# Qualcomm Atheros QCA9377 802.11ac supported?



## joachin (Oct 6, 2019)

Hello guys, I would like to know if the driver Qualcomm Atheros QCA9377 802.11ac now it's supported? I installed FreeBSD 12 like 4 or 5 months ago, but the driver wasn't supported yet, I would like to know if it's now supported?

Thanks!


----------



## neel (Oct 6, 2019)

You could try booting a CURRENT snapshot to see if you can see the Wi-Fi adapter. If you can, run CURRENT if you don't mind having to update regularly.

Another thing you could do is buy a supported USB Wi-Fi dongle, such as the Realtek-based Edimax EW-7811Un. You will only get 802.11n performance, but hey, it works. They cost $13.


----------



## joachin (Oct 6, 2019)

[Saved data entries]
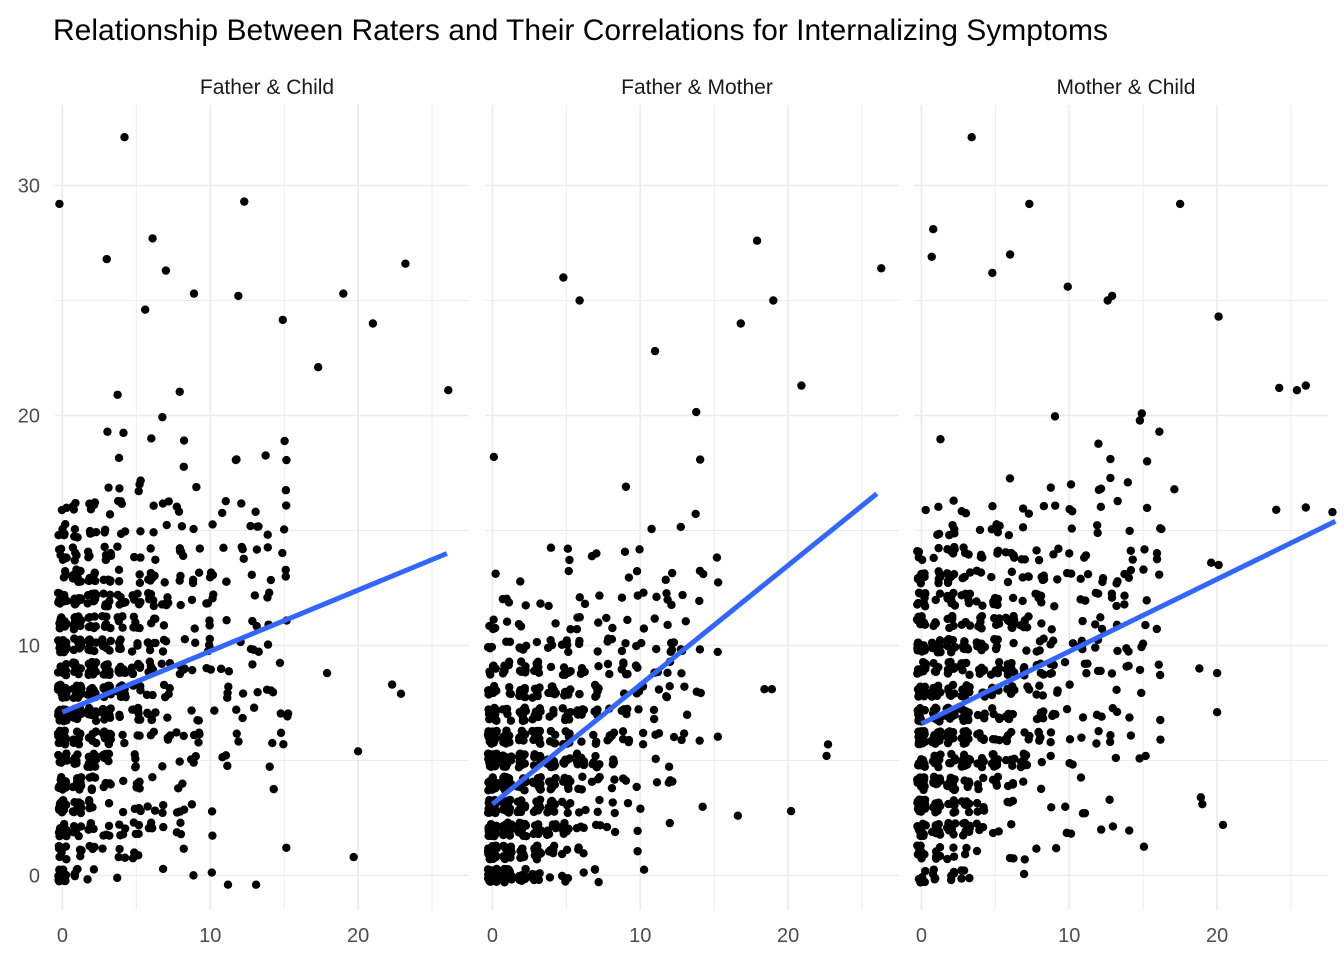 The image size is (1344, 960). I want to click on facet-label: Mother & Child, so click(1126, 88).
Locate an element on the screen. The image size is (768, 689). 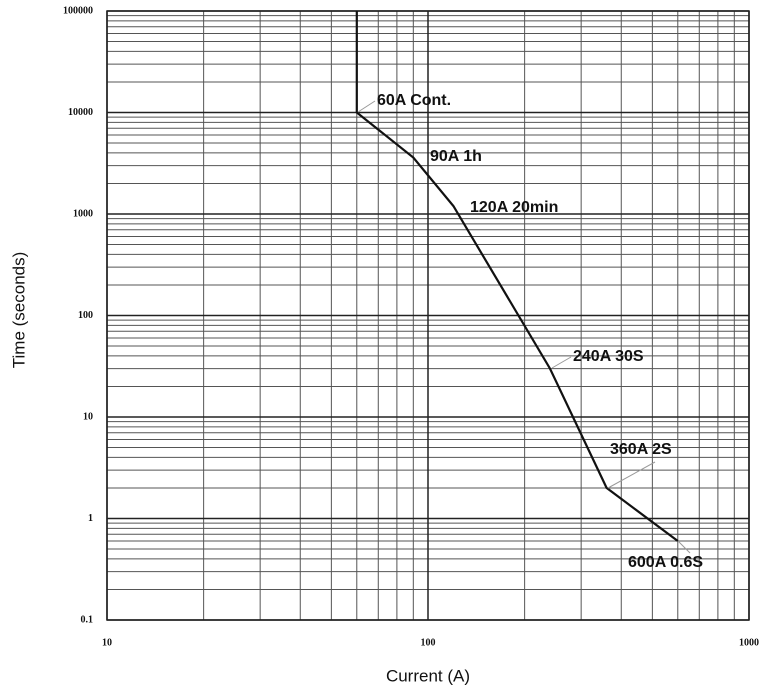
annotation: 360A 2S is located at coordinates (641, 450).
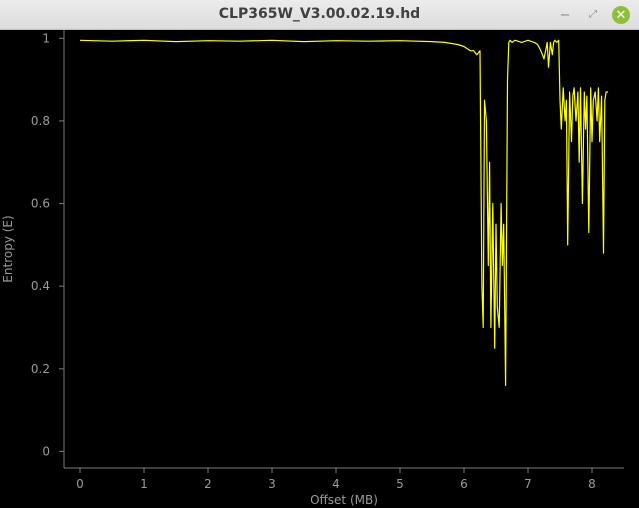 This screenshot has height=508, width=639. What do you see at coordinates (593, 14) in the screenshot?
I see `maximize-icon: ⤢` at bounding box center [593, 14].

Work instruction 1 ->
Reproduce every line of the saved data entries records word for word, omitting the pictures.
Work instruction 2 ->
Carry on the forum thread about Qualcomm Atheros QCA9377 support from the point where it stops.
The text and the records were taken from unrelated sources.

Answer box 1 ->
 The image size is (1344, 960). I want to click on facet-label: Mother & Child, so click(1126, 88).
Locate an element on the screen. The image size is (768, 689). 
annotation: 360A 2S is located at coordinates (641, 450).
 This screenshot has height=508, width=639. What do you see at coordinates (593, 14) in the screenshot?
I see `maximize-icon: ⤢` at bounding box center [593, 14].

Answer box 2 ->
neel said:


> You could try booting a CURRENT snapshot to see if you can see the Wi-Fi adapter. If you can, run CURRENT if you don't mind having to update regularly. Another thing you could do is buy a supported USB Wi-Fi dongle, such as the Realtek-based Edimax EW-7811Un. You will only get 802.11n performance, but hey, it works. They cost $13.



Ok, I'm downloading the current version, I will keep in touch if it works! Thanks


----------



## aponomarenko (Jul 17, 2020)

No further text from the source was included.